▸ ACTIVITY:
Restate the records so that not a single word differs.

▸ THE DATA:
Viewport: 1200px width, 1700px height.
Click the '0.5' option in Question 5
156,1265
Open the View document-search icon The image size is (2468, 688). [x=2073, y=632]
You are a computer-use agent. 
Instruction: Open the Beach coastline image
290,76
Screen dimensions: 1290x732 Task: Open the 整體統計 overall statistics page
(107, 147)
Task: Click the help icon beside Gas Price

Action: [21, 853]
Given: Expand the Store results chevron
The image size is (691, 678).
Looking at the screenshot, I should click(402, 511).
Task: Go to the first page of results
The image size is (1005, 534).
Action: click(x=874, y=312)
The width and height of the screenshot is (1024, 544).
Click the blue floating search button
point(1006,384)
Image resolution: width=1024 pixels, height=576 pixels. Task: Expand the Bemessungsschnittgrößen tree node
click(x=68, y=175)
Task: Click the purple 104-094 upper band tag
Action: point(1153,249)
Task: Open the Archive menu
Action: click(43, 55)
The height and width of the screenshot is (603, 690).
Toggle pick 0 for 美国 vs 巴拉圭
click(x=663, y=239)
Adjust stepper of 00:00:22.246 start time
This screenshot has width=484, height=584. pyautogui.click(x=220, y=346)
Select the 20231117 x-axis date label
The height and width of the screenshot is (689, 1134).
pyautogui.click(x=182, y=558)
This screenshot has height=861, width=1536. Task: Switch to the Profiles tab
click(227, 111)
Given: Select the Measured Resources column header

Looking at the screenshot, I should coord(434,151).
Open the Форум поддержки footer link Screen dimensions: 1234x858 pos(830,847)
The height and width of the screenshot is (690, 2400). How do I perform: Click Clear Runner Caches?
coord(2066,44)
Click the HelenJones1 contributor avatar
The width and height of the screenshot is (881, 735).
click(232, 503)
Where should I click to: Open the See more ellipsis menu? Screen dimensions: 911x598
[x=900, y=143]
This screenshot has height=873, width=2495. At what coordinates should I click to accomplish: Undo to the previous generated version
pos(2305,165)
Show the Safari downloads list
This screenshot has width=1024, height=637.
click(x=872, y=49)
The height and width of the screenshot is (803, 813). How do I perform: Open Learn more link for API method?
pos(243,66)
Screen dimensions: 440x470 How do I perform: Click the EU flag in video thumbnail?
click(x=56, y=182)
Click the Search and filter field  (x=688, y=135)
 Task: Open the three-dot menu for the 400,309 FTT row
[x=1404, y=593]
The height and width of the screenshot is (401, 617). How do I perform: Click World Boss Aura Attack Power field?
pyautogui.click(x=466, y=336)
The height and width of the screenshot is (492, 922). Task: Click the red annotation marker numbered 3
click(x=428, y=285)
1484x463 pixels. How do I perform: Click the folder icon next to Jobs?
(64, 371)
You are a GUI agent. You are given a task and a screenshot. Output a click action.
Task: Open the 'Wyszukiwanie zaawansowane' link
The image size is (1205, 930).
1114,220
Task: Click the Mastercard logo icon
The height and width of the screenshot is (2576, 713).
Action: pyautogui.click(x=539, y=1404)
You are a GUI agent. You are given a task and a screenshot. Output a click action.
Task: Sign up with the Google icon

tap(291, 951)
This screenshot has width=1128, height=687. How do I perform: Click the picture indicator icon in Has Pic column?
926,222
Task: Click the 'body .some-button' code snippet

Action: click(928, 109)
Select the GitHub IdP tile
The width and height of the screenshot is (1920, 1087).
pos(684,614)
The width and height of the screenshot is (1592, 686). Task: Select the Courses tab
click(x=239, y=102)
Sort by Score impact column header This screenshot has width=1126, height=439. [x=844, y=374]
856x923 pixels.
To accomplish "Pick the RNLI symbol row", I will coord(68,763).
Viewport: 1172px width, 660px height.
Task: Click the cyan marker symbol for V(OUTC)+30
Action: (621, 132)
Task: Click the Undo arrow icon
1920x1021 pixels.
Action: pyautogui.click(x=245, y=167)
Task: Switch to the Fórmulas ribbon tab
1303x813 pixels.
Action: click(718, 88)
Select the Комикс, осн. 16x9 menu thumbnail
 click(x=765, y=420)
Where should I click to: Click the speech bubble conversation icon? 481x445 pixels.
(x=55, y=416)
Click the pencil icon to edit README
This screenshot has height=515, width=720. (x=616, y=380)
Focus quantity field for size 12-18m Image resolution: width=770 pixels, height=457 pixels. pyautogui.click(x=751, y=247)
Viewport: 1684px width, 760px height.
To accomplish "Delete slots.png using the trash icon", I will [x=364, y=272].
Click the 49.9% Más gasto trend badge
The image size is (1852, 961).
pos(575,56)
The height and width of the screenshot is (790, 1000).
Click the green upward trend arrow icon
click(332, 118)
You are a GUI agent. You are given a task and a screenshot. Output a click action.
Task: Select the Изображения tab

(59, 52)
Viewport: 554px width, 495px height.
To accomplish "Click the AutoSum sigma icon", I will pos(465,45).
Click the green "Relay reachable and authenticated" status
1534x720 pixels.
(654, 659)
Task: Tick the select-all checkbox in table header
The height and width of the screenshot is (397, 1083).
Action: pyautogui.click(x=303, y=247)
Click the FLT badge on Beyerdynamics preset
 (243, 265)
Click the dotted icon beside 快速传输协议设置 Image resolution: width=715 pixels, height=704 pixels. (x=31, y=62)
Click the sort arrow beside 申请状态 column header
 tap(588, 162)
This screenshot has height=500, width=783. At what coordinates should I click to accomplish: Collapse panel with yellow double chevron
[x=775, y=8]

▸ TASK ANSWER:
Viewport: 1200px width, 1700px height.
Click the '0.5' option in Question 5
156,1265
Open the View document-search icon The image size is (2468, 688). [x=2073, y=632]
You are a computer-use agent. 
Instruction: Open the Beach coastline image
290,76
Screen dimensions: 1290x732 Task: Open the 整體統計 overall statistics page
(107, 147)
Task: Click the help icon beside Gas Price

Action: [21, 853]
Given: Expand the Store results chevron
The image size is (691, 678).
Looking at the screenshot, I should click(402, 511).
Task: Go to the first page of results
The image size is (1005, 534).
Action: click(x=874, y=312)
The width and height of the screenshot is (1024, 544).
Click the blue floating search button
point(1006,384)
Image resolution: width=1024 pixels, height=576 pixels. Task: Expand the Bemessungsschnittgrößen tree node
click(x=68, y=175)
Task: Click the purple 104-094 upper band tag
Action: point(1153,249)
Task: Open the Archive menu
Action: click(43, 55)
The height and width of the screenshot is (603, 690).
Toggle pick 0 for 美国 vs 巴拉圭
click(x=663, y=239)
Adjust stepper of 00:00:22.246 start time
This screenshot has width=484, height=584. pyautogui.click(x=220, y=346)
Select the 20231117 x-axis date label
The height and width of the screenshot is (689, 1134).
pyautogui.click(x=182, y=558)
This screenshot has height=861, width=1536. Task: Switch to the Profiles tab
click(227, 111)
Given: Select the Measured Resources column header

Looking at the screenshot, I should coord(434,151).
Open the Форум поддержки footer link Screen dimensions: 1234x858 pos(830,847)
The height and width of the screenshot is (690, 2400). How do I perform: Click Clear Runner Caches?
coord(2066,44)
Click the HelenJones1 contributor avatar
The width and height of the screenshot is (881, 735).
click(232, 503)
Where should I click to: Open the See more ellipsis menu? Screen dimensions: 911x598
[x=900, y=143]
This screenshot has height=873, width=2495. At what coordinates should I click to accomplish: Undo to the previous generated version
pos(2305,165)
Show the Safari downloads list
This screenshot has width=1024, height=637.
click(x=872, y=49)
The height and width of the screenshot is (803, 813). How do I perform: Open Learn more link for API method?
pos(243,66)
Screen dimensions: 440x470 How do I perform: Click the EU flag in video thumbnail?
click(x=56, y=182)
Click the Search and filter field  (x=688, y=135)
 Task: Open the three-dot menu for the 400,309 FTT row
[x=1404, y=593]
The height and width of the screenshot is (401, 617). How do I perform: Click World Boss Aura Attack Power field?
pyautogui.click(x=466, y=336)
The height and width of the screenshot is (492, 922). Task: Click the red annotation marker numbered 3
click(x=428, y=285)
1484x463 pixels. How do I perform: Click the folder icon next to Jobs?
(64, 371)
You are a GUI agent. You are given a task and a screenshot. Output a click action.
Task: Open the 'Wyszukiwanie zaawansowane' link
The image size is (1205, 930).
1114,220
Task: Click the Mastercard logo icon
The height and width of the screenshot is (2576, 713).
Action: pyautogui.click(x=539, y=1404)
You are a GUI agent. You are given a task and a screenshot. Output a click action.
Task: Sign up with the Google icon

tap(291, 951)
This screenshot has width=1128, height=687. How do I perform: Click the picture indicator icon in Has Pic column?
926,222
Task: Click the 'body .some-button' code snippet

Action: click(928, 109)
Select the GitHub IdP tile
The width and height of the screenshot is (1920, 1087).
pos(684,614)
The width and height of the screenshot is (1592, 686). Task: Select the Courses tab
click(x=239, y=102)
Sort by Score impact column header This screenshot has width=1126, height=439. [x=844, y=374]
856x923 pixels.
To accomplish "Pick the RNLI symbol row", I will coord(68,763).
Viewport: 1172px width, 660px height.
Task: Click the cyan marker symbol for V(OUTC)+30
Action: (621, 132)
Task: Click the Undo arrow icon
1920x1021 pixels.
Action: pyautogui.click(x=245, y=167)
Task: Switch to the Fórmulas ribbon tab
1303x813 pixels.
Action: click(718, 88)
Select the Комикс, осн. 16x9 menu thumbnail
 click(x=765, y=420)
Where should I click to: Click the speech bubble conversation icon? 481x445 pixels.
(x=55, y=416)
Click the pencil icon to edit README
This screenshot has height=515, width=720. (x=616, y=380)
Focus quantity field for size 12-18m Image resolution: width=770 pixels, height=457 pixels. pyautogui.click(x=751, y=247)
Viewport: 1684px width, 760px height.
To accomplish "Delete slots.png using the trash icon", I will [x=364, y=272].
Click the 49.9% Más gasto trend badge
The image size is (1852, 961).
pos(575,56)
The height and width of the screenshot is (790, 1000).
Click the green upward trend arrow icon
click(332, 118)
You are a GUI agent. You are given a task and a screenshot. Output a click action.
Task: Select the Изображения tab

(59, 52)
Viewport: 554px width, 495px height.
To accomplish "Click the AutoSum sigma icon", I will pos(465,45).
Click the green "Relay reachable and authenticated" status
1534x720 pixels.
(654, 659)
Task: Tick the select-all checkbox in table header
The height and width of the screenshot is (397, 1083).
Action: pyautogui.click(x=303, y=247)
Click the FLT badge on Beyerdynamics preset
 (243, 265)
Click the dotted icon beside 快速传输协议设置 Image resolution: width=715 pixels, height=704 pixels. (x=31, y=62)
Click the sort arrow beside 申请状态 column header
 tap(588, 162)
This screenshot has height=500, width=783. At what coordinates should I click to accomplish: Collapse panel with yellow double chevron
[x=775, y=8]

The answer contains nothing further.